To develop a biorefinery for degrading carbon waste containing lignin, researchers first designed a microbial electrolysis cell (MEC). Similar to fuel cells, MECs exchange energy between the anode and cathode. But instead of a metal-based anode, Northwestern University’s bioanode contains exoelectrogens, a type of bacteria that naturally produce electrical energy by eating organic matter.

“Microbes act as catalysts,” says study co-author George Wells, associate professor of civil and environmental engineering at McCormick. “Instead of using chemical catalysts, which are often very expensive and require high temperatures, we are using biology as the catalyst.”

The great thing about MEC is that it can treat all kinds of organic waste, be it human, agricultural or industrial. The MEC circulates waste-filled water to bacteria, which eat up the carbon. Here, they break down organic carbon to carbon dioxide and naturally breathe electrons. During this process, the extracted electrons flow from the bioanode to the cathode (made of carbon cloth) where they reduce oxygen to produce water. This process consumes protons and raises the pH of water, turning it into a caustic solution. From there, the caustic solution can be used for various applications, including wastewater treatment.

“Another benefit of this process is that it effectively treats wastewater to remove harmful organic carbon,” says Wells. “So the key product is clean water.”

However, researchers took the caustic and turned their attention back to lignin. there is. Each aromatic ring contains alternating double and single bonds that are very difficult to break.

Breaking the “unbreakable” bond

However, when researchers exposed lignin to bio-based caustic chemicals, the lignin polymers broke apart and the aromatic rings were preserved. rice field. Commonly used in medicinal chemistry, these rings can be used as plant-derived, sustainable precursors for inexpensive pharmaceuticals and supplements.

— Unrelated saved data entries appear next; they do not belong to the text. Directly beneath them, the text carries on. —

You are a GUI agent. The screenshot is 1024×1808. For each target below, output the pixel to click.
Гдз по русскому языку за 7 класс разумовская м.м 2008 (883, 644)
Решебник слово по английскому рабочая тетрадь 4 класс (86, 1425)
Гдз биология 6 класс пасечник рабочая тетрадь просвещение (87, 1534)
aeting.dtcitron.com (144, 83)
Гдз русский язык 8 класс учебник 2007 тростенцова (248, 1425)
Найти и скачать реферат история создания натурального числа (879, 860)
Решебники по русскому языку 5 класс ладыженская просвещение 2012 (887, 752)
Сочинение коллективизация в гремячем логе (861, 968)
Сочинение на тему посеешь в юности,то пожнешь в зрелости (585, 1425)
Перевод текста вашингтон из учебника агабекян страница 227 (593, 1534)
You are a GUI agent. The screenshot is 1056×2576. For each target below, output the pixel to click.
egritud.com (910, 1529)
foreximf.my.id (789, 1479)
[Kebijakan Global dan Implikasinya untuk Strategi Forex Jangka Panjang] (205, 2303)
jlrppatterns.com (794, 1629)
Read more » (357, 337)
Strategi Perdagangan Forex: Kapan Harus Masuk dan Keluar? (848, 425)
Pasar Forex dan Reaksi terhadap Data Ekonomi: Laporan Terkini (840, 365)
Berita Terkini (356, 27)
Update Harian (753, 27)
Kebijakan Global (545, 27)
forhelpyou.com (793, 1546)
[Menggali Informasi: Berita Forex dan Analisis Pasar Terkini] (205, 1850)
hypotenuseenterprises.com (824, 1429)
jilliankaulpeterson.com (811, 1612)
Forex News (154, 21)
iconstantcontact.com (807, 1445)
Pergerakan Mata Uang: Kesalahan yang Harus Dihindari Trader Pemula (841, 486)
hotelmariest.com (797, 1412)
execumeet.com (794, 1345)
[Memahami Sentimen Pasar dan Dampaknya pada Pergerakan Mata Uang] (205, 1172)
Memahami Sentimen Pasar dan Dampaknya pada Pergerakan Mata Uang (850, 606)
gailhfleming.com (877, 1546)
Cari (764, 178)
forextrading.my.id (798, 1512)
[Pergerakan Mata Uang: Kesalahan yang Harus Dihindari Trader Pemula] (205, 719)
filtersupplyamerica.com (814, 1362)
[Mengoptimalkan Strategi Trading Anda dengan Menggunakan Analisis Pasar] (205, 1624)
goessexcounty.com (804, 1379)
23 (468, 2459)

“It breaks polymer bonds, but selectively leaves the ring,” said Gray. “If we can preserve that ring, we can make a valuable material. Chemists have developed catalysts that break down the entire compound. After that, the ring has to be reassembled, but the valuable structure is preserved. It could be selectively dismantled for preservation..”

The remainder (~80%) of the processed lignin becomes carbon-based nanoparticles, which can be used to encapsulate substances for targeted drug delivery to humans or targeted nutrient delivery to plants. Nanoparticles can also provide a sustainable plant-based alternative for sunscreens and cosmetics.

“It is exciting to identify and explore routes for sustainable resource recovery from multiple waste streams,” said Wells. “We have large wastewater and lignin streams that are expensive to treat independently. We are rethinking them as a source of value.”

Resource recovery without hazardous chemicals

Researchers have also been able to use commercially available caustics to process lignin, but their MEC-based approach has many advantages. First, eco-friendly bio-based chemicals are more effective. Second, it is safer and cheaper, can be used in ambient conditions, and can produce chemicals at the point of need.

“There are many corrosive substances, such as sodium hydroxide, which is commonly used in many industrial processes and wastewater treatment,” says Wells. “But it requires the transportation and storage of large amounts of toxic chemicals, which are not only expensive, but harmful to public health. Generating chemicals from waste on-site is much safer and more sustainable. Yes, we can avoid bulk transportation and storage, we have large quantities of hazardous chemicals and we are not dependent on supply chains or trucks arriving on time, chemical on site when needed It gives you the flexibility and adaptability to create matter.”